Supporters say they’re in no rush, particularly because Obama is likely to veto the contraception bill if it reaches his desk.

“I want it to move as quickly as it takes to get it done, but I don’t want to have it up there just for a show vote and have it go down,” said Rep. John Fleming (La.), co-chairman of the House GOP’s Values Action Team.

Beyond the contraception issue, antiabortion advocates are focused on a recent bill introduced by Rep. Trent Franks (R-Ariz.) that would ban all abortions in the District of Columbia after 20 weeks except to protect the mother’s life. The measure, which has drawn staunch opposition from city leaders, has 130 co-sponsors but has yet to receive a committee hearing.

There are also multiple versions of “personhood” legislation, declaring that life begins at conception, although none has shown signs of advancement in either chamber.

Nor is there any evidence of fresh congressional movement on the subject of same-sex marriage.

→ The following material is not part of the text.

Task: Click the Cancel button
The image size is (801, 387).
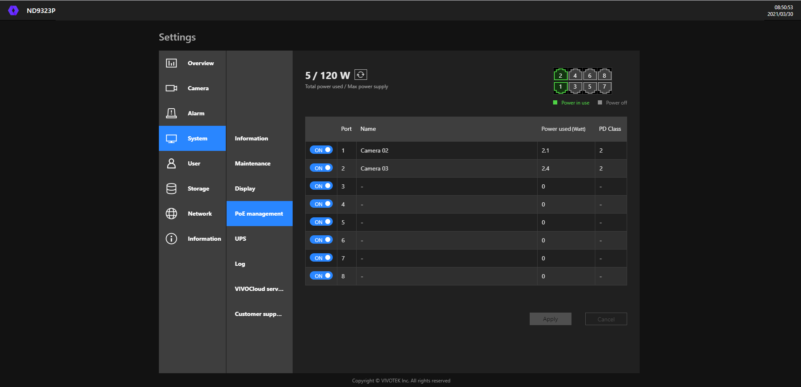Action: pos(606,319)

The 1996 Defense of Marriage Act remains on the books, although the Obama administration declared last year that it considers the measure unconstitutional and will no longer defend it in court. At Boehner’s urging, the House has stepped forward to mount a legal defense of the legislation.

Obama has said he backs a bill sponsored by Sen. Dianne Feinstein (D-Calif.) to repeal DOMA, though it has yet to receive a vote in the Senate.

As is often the case, the real action on many social issues is likely to come later this year during the appropriations process, when Republicans are expected to try to extend bans on money for international family-planning groups and on taxpayer-funded abortions in D.C. So antiabortion groups seem content to bide their time.

“We don’t have any complaints about the current House leadership,” Johnson said. “These issues do have a certain ebb and flow.”